↓

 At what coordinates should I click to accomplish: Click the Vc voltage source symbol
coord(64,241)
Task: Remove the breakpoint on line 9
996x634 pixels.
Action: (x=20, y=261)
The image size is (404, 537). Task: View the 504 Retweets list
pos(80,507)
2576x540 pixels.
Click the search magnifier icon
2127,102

↑

**YOUR OBJECTIVE**
Word for word, copy out all the data given above.

**RESULT**
 At what coordinates should I click to accomplish: Click the Vc voltage source symbol
coord(64,241)
Task: Remove the breakpoint on line 9
996x634 pixels.
Action: (x=20, y=261)
The image size is (404, 537). Task: View the 504 Retweets list
pos(80,507)
2576x540 pixels.
Click the search magnifier icon
2127,102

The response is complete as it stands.